- [SUPPLIED MATERIAL]
======
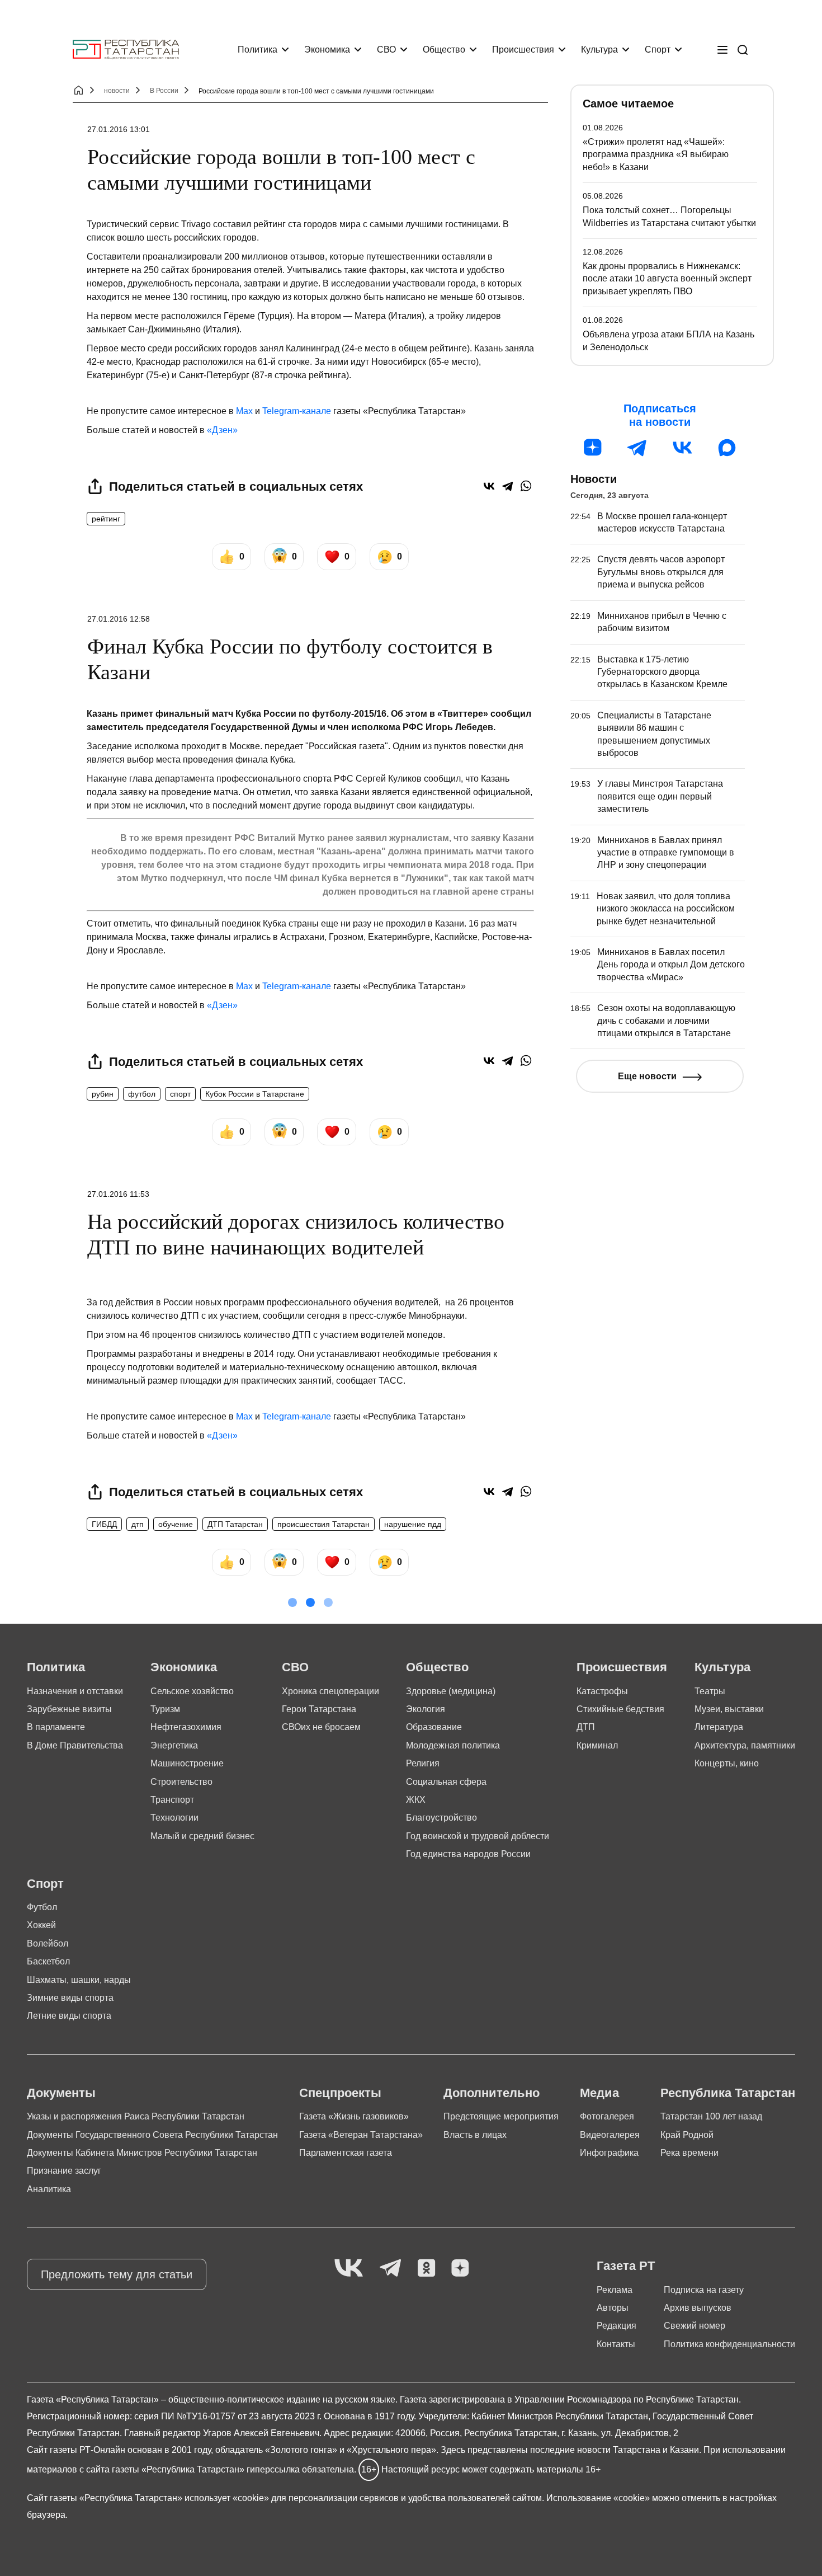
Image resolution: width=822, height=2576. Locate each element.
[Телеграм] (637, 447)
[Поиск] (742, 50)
======
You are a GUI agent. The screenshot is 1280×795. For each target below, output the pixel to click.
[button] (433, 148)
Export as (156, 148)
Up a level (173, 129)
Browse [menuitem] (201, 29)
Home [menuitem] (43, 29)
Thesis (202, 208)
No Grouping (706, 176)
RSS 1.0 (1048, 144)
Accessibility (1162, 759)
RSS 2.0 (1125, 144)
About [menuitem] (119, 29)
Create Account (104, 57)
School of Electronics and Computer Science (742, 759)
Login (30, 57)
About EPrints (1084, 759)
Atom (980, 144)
======
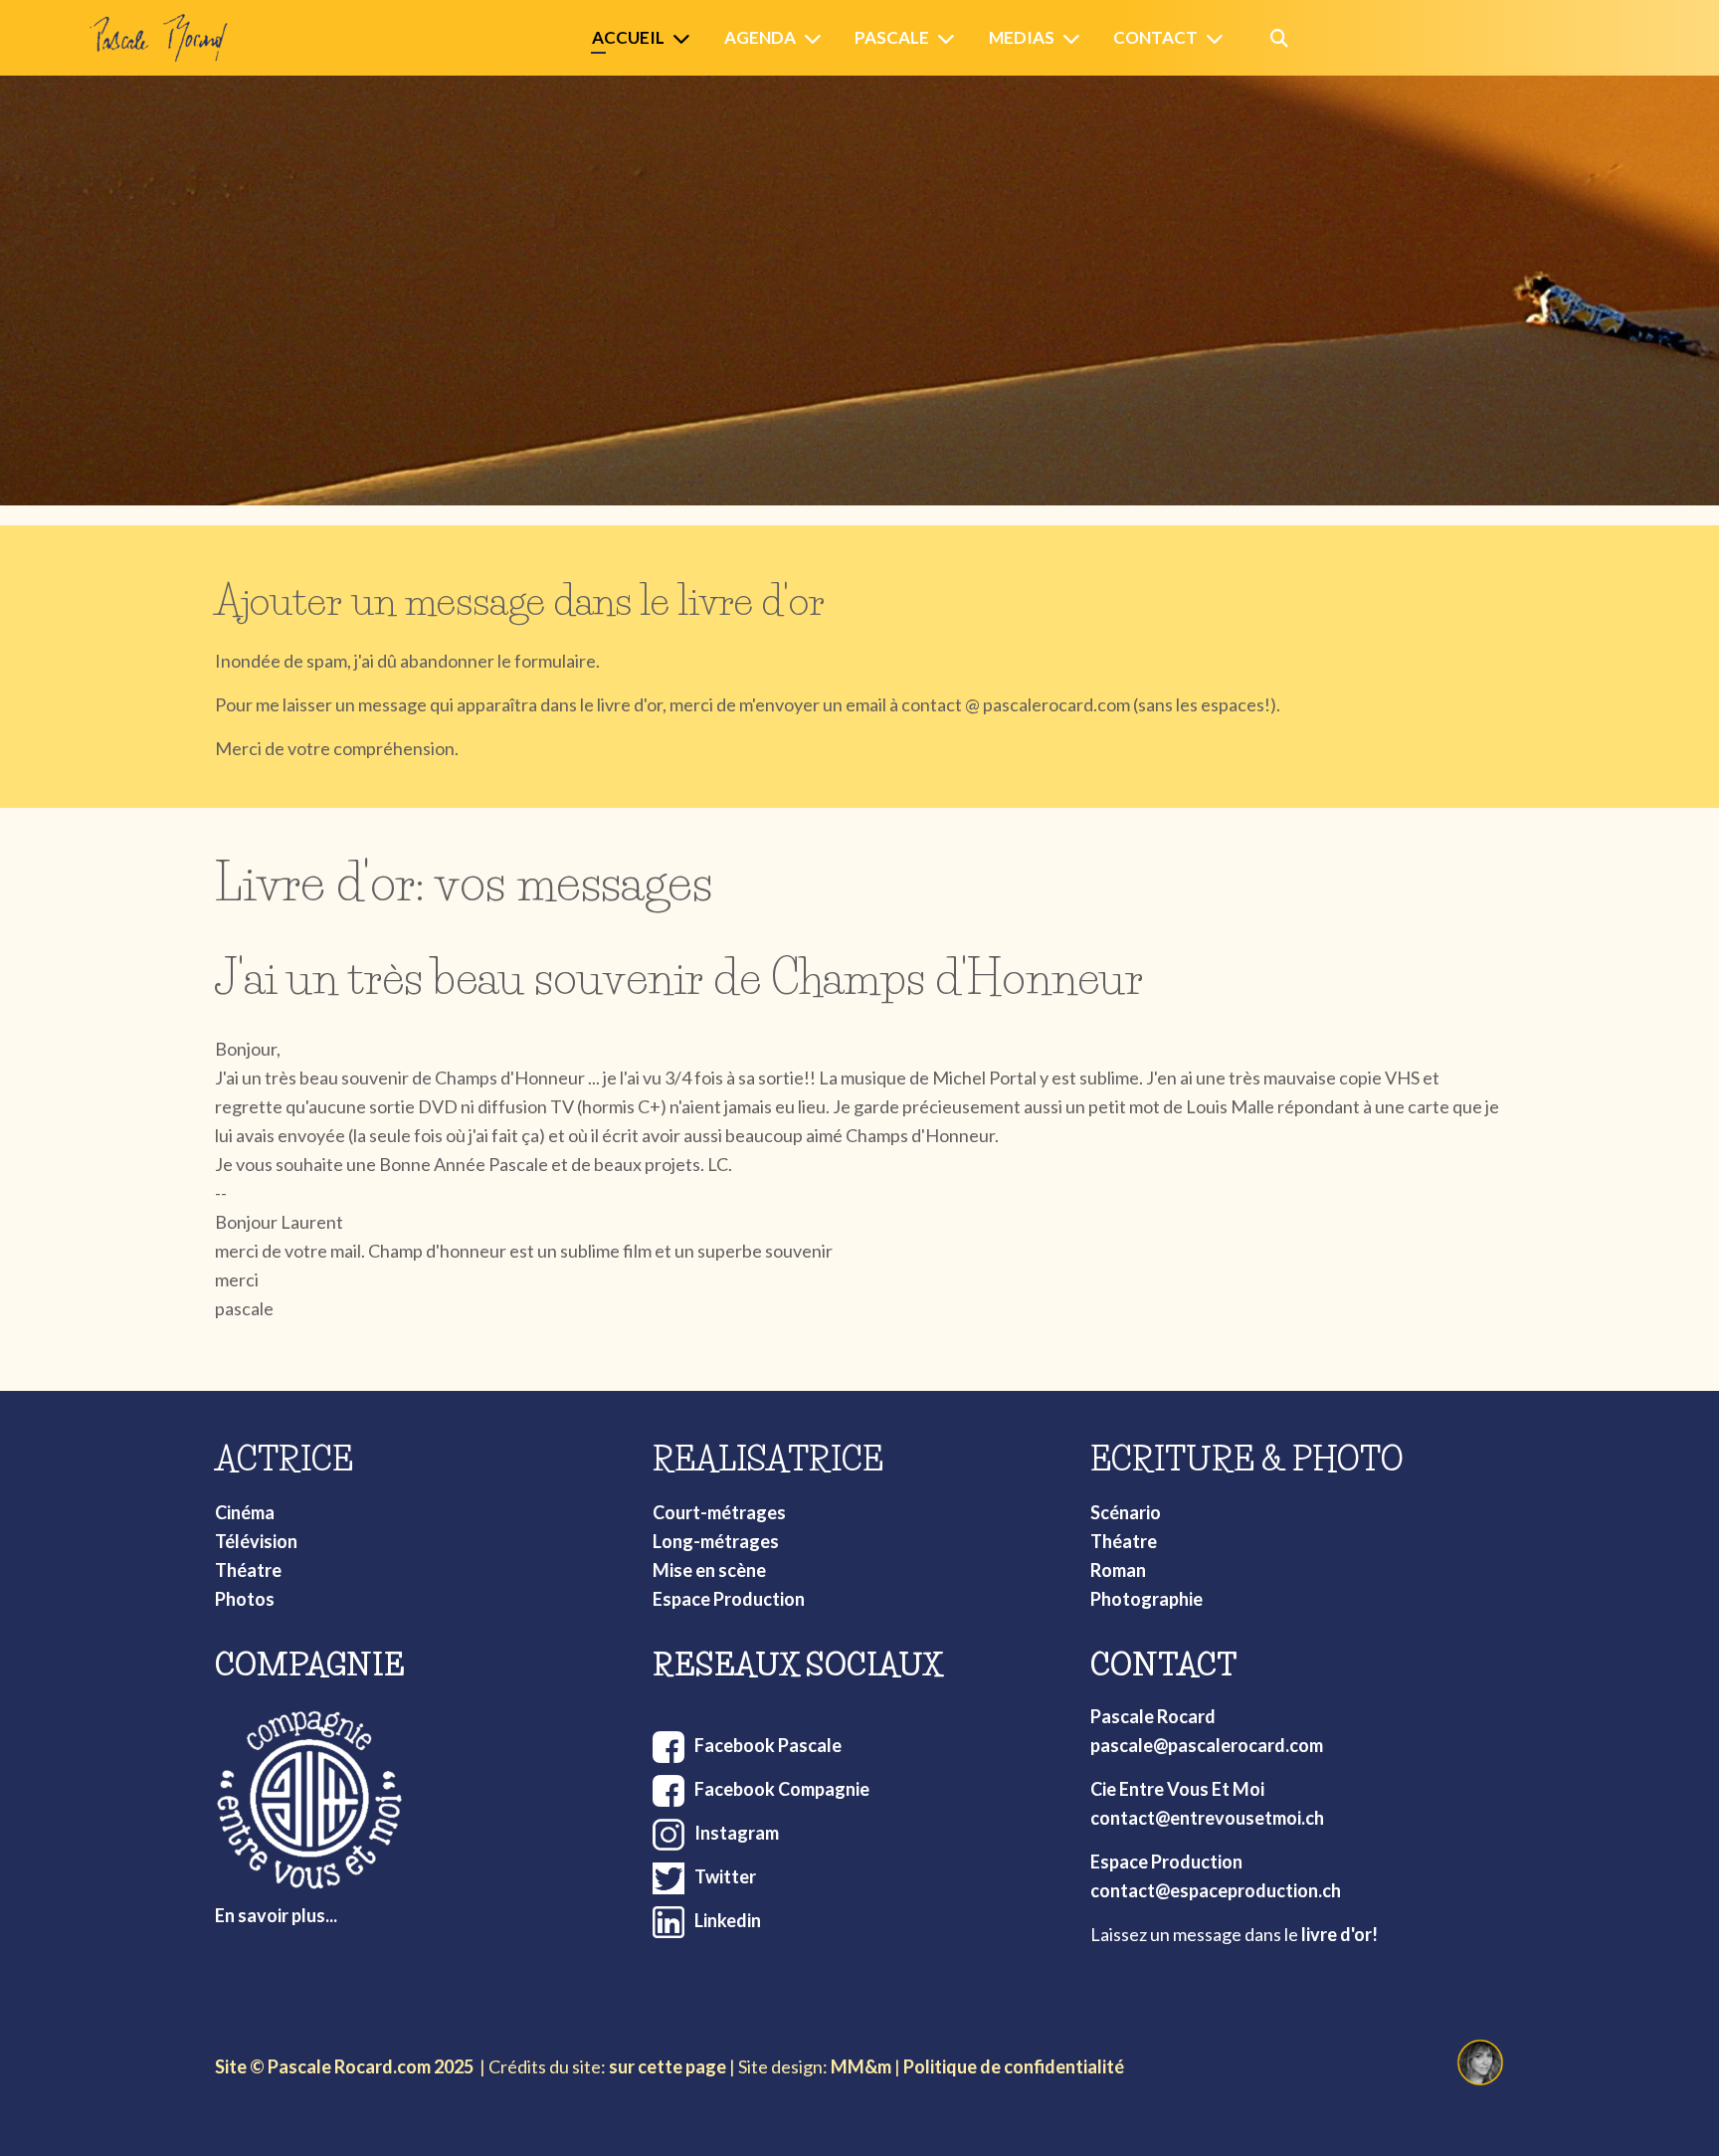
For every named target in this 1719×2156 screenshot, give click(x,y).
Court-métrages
======
- [WORK REQUIRED] Please output the lines of the listing above that fall in the stretch from the one with "Up a level (173, 129)" through the one with "Atom (980, 144)", exactly and only those.

- [SOLUTION FOR THIS EXERCISE]
Up a level (173, 129)
Browse [menuitem] (201, 29)
Home [menuitem] (43, 29)
Thesis (202, 208)
No Grouping (706, 176)
RSS 1.0 (1048, 144)
Accessibility (1162, 759)
RSS 2.0 (1125, 144)
About [menuitem] (119, 29)
Create Account (104, 57)
School of Electronics and Computer Science (742, 759)
Login (30, 57)
About EPrints (1084, 759)
Atom (980, 144)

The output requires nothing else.